Entrevista:O Estado inteligente

domingo, dezembro 10, 2006

Escolta para todos ou para ninguém-Ricardo Noblat



Ellen Gracie e Gilmar Mendes não foram os únicos ministros do Supremo Tribunal Federal a ser assaltados com armas apontadas para suas cabeças.

Em fevereiro de 2004, o ministro Marco Aurélio Mello foi assaltado dentro de um carro em São Paulo. Perdeu um Rolex especial para mergulho.

Em novembro do ano passado foi a vez de Eros Grau. Ele e a mulher foram rendidos quando chegavam em sua casa no Lago Sul de Brasília. Perderam o carro, jóias e dólares.

Quatro, pois, dos 11 ministros do Supremo sofreram o que se tornou comum na vida das pessoas que habitam as grandes cidades do país. É uma experiência terrível que provei na pele.

Eu, minha mulher, meu filho mais velho, a namorada dele e uma das minhas irmãs ficamos reféns de três bandidos na casa onde veraneávamos na praia de Porto de Galinhas, perto do Recife.

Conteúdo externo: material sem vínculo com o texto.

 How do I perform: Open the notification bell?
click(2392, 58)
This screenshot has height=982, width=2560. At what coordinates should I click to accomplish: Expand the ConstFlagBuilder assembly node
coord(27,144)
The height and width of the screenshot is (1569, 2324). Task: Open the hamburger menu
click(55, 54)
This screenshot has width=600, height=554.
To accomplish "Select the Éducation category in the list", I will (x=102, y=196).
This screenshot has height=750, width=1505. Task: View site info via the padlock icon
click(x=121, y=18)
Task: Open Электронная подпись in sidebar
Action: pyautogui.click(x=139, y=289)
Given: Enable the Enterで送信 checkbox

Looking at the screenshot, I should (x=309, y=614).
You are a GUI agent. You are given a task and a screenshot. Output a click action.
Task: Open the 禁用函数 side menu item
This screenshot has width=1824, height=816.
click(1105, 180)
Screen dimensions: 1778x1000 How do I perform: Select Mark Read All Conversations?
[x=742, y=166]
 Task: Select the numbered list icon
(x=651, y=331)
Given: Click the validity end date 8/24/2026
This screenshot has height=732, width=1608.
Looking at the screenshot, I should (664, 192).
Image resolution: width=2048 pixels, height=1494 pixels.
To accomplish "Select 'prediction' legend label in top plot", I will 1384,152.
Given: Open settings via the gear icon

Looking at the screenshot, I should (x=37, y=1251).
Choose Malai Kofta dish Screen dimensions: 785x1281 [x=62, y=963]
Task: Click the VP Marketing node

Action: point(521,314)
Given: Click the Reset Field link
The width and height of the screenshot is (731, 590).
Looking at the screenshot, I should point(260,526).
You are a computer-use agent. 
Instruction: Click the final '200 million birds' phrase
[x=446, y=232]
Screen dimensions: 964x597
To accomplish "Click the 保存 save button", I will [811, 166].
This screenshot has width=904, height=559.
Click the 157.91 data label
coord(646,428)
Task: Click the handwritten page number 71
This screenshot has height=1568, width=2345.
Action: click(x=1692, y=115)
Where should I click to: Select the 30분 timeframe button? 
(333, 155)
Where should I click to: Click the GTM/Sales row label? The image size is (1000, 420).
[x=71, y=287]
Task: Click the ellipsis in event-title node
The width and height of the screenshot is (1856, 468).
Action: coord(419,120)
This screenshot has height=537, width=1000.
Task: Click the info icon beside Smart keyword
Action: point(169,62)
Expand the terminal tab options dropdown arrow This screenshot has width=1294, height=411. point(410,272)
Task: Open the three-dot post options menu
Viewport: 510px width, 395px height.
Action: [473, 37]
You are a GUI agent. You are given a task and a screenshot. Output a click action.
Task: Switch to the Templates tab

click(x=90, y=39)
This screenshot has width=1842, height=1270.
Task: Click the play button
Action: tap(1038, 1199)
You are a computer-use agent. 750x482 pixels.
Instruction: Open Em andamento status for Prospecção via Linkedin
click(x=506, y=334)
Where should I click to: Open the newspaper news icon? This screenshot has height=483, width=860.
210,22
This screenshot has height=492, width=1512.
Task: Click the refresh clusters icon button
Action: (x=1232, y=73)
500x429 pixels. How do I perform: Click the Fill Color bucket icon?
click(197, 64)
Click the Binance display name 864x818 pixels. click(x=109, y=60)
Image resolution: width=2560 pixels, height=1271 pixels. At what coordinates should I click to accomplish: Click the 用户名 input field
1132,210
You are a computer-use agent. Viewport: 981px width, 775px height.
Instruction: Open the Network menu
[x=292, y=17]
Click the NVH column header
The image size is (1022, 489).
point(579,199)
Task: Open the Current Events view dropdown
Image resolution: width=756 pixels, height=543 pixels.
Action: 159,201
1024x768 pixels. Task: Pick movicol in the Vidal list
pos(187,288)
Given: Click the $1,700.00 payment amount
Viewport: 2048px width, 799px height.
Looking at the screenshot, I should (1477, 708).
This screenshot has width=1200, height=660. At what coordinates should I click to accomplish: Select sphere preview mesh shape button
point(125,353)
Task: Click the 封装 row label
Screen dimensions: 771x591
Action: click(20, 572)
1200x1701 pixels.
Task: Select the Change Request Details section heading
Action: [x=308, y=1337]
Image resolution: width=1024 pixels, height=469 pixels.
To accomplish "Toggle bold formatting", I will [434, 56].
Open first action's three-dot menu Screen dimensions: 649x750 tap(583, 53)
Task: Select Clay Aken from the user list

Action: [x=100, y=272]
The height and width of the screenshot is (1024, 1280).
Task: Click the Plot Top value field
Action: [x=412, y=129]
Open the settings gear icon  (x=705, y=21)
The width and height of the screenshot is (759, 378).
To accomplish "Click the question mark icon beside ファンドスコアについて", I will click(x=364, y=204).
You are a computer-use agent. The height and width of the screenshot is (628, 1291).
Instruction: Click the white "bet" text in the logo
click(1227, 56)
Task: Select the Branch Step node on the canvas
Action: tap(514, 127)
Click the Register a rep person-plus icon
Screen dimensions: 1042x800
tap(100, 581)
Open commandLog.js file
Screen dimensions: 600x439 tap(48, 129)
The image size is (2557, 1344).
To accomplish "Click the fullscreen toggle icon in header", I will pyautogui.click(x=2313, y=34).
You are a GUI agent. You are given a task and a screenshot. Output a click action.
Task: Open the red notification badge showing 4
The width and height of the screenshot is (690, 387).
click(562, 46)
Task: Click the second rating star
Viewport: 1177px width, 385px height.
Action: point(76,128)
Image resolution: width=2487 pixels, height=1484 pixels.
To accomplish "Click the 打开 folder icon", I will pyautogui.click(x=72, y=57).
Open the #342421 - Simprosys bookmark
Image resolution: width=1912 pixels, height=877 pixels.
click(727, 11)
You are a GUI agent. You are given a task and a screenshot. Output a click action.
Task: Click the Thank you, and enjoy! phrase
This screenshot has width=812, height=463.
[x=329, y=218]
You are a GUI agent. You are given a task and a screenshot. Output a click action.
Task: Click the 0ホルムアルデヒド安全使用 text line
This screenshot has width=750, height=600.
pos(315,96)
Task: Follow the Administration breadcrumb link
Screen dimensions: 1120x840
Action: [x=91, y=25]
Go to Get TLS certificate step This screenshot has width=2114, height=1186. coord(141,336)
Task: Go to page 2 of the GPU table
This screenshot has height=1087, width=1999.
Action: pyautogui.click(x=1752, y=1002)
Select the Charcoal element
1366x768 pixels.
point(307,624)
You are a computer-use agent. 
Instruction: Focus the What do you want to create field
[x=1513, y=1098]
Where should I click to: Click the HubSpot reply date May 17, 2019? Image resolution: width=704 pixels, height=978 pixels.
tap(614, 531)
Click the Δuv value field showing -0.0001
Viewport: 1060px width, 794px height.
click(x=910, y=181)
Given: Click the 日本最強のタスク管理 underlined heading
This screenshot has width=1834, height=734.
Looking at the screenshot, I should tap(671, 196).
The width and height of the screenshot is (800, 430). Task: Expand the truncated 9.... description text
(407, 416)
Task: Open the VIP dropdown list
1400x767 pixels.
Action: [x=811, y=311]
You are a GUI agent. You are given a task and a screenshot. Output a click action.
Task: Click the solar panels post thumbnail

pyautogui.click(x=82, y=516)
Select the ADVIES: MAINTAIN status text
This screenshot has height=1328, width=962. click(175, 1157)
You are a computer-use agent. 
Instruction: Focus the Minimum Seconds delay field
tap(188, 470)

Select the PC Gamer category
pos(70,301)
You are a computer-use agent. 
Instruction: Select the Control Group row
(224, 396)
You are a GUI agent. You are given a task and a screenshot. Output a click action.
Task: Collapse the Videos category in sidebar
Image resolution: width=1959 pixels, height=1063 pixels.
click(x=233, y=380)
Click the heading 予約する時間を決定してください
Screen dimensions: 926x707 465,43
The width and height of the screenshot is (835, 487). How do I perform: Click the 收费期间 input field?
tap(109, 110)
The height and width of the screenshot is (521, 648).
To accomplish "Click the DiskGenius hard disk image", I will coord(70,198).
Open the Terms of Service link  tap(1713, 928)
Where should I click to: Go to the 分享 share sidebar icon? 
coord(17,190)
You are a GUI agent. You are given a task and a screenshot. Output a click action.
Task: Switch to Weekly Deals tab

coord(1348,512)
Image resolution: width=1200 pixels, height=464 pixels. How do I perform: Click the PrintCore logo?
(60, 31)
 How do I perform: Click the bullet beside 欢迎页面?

O assalto durou quase uma hora. Fiquei deitado no chão da sala principal imobilizado por um dos bandidos que apontava um revólver para minha cabeça.

O outro bandido rendeu minha mulher encostando-lhe uma faca no pescoço. O terceiro, armado com um revólver, obrigou meu filho mais velho a recolher tudo que havia de valor na casa.

Depois fomos trancados em um quarto e os bandidos se mandaram. Mas até que fossem embora sem ter machucado ninguém, foi um horror. Poderia ter acontecido qualquer coisa.

Os três bandidos acabaram presos 15 dias depois porque mataram a tiros um turista italiano que tentaram assaltar na praia de Boa Viagem.

Eu estava no Rio quando foi assassinada no Leblon a socialite Ana Cristina Gianni Johannpeter. Nos dias seguintes só se falou da morte dela, uma pessoa muito conhecida.

Da maioria dos meus amigos cariocas, todos chocados com o episódio, invariavelmente ouvi dois tipos de observação:

- Como ela foi capaz de sair por aí sem seguranças? Por que ela não tinha carro blindado?

Inconscientemente, eles também culpavam a própria Ana Cristina por sua estúpida morte. Como se a ninguém fosse dado mais o direito de circular sem seguranças e carro blindado no Rio.

Seguranças escoltavam os dois ministros do Supremo assaltados, anteontem, na Linha Vermelha. E é provável que os dois estivessem dentro de um carro blindado. Nem por isso...

A Polícia Federal vai investigar o assalto aos dois ministros, segundo anunciou o Ministro da Justiça. Não deveria. A não ser que lhe coubesse também investigar assaltos às demais pessoas.

Só para não sairmos do Leblon onde 48 mil pessoas ocupam um dos metros mais caros do Rio: de janeiro a setembro deste ano houve 474 assaltos a transeuntes.

Foram 344 no mesmo período de 2005, segundo o Instituto de Segurança Pública. Escapei por 15 minutos do assalto recente ao restaurante Garcia & Rodrigues na avenida Ataulfo de Paiva.

Sempre que algum figurão é morto ou assaltado, o governo manda a polícia mostrar serviço para baixar o tom da gritaria promovida pelos veículos de comunicação.

Há nessa atitude também um claro recado para os bandidos: poupem de suas ações pessoas com muito destaque. E assim poderemos continuar convivendo - o Estado e o crime.

Nunca na história deste país a violência urbana atingiu níveis tão alarmantes - mas, tudo bem, não se diga que "o homem" tem culpa no cartório.

Ele suporta uma herança maldita de pouco mais de 500 anos. Ninguém reconstrói um país em quatro anos - nem em oito, doze. E quase sempre ele é o último a saber das coisas.